Woher nehmen Sie Ihr Selbstvertrauen?
Elfi Schweiger: Ich glaube, das kommt aus mir selbst heraus. Wann immer ich mich auf eine Herausforderung einlasse, versuche ich mich gut vorzubereiten und dazuzulernen.
Wenn ich merke, dass ich andere Menschen ermutigen, mitziehen und ihnen Glücksmomente schenken kann – und das gelingt mir fast immer – dann stellt sich Selbstvertrauen ein.
Sie stemmen als Einzelperson ein Monsterprojekt. Am 1. April führen Sie das Musical „Martin Luther King“ in der Salzburg Arena auf mit 820 Sänger*innen und 250 Kindern neben professionellen Solisten, Musikern und Regisseur. Auch der Apropos-Chor wirkt mit. Wie ist es dazu gekommen?
Elfi Schweiger: Regisseur Andreas Gergen, den ich sehr schätze, hat mich zum Martin Luther King Musical nach Essen gelockt, bei dem diese unglaublich große Zahl an Chor-Sängerinnen und Sängern aufgetreten ist. Als ich dann erlebt habe, wie 1.500 Menschen auf der Bühne „We shall overcome“ singen, während 5.000 Menschen zuhören, entstand eine Schwingung im Raum, die magisch war.

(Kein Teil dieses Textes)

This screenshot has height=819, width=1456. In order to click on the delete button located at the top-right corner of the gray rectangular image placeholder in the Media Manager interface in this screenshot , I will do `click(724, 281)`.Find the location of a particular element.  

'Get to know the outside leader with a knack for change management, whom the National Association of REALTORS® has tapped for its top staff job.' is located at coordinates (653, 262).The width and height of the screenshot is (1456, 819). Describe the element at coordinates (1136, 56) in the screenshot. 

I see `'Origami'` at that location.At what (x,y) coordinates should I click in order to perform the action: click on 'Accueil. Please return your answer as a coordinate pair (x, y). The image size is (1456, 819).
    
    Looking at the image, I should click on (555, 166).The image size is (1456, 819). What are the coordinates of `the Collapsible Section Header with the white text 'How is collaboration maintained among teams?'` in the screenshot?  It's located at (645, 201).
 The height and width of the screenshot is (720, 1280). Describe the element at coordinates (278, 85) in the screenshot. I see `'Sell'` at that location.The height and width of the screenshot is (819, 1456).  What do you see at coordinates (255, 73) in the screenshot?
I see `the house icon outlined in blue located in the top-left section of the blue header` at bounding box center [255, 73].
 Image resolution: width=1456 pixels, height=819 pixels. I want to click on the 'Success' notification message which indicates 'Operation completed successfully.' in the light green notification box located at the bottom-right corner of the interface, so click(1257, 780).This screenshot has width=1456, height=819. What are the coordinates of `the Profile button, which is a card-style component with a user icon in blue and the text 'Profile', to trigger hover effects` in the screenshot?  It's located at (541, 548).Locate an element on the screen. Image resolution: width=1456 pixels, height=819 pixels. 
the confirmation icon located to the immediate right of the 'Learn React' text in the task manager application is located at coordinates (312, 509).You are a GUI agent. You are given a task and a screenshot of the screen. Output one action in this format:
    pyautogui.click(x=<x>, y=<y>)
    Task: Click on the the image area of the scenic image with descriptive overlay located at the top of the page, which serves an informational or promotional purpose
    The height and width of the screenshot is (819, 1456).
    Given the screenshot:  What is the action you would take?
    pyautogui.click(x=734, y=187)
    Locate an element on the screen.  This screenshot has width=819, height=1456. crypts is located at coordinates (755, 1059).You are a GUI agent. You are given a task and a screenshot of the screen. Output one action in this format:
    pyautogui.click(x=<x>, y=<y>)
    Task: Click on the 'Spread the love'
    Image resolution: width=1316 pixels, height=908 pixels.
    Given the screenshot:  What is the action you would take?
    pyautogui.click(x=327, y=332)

Es geht einfach unter die Haut, wenn einem bewusst wird, dass Martin Luther King seiner Bestimmung gefolgt ist, obwohl er gewusst hat, dass er dafür mit seinem Leben bezahlen wird. Es war ein Phänomen, weil fast 7.000 Menschen im Saal genau dieses Gänsehautgefühl gespürt haben: Jetzt passiert etwas, etwas hat sich in mir und auch in den anderen verändert.
Wann haben Sie diesen Gänsehautmoment in Essen erlebt?
Elfi Schweiger: Am 9. Februar 2019. Wir dachten uns sofort: Eigentlich muss man das Stück nach Salzburg bringen. Ich hatte zwar bislang noch nie mit Chören zu tun gehabt, aber zurück in...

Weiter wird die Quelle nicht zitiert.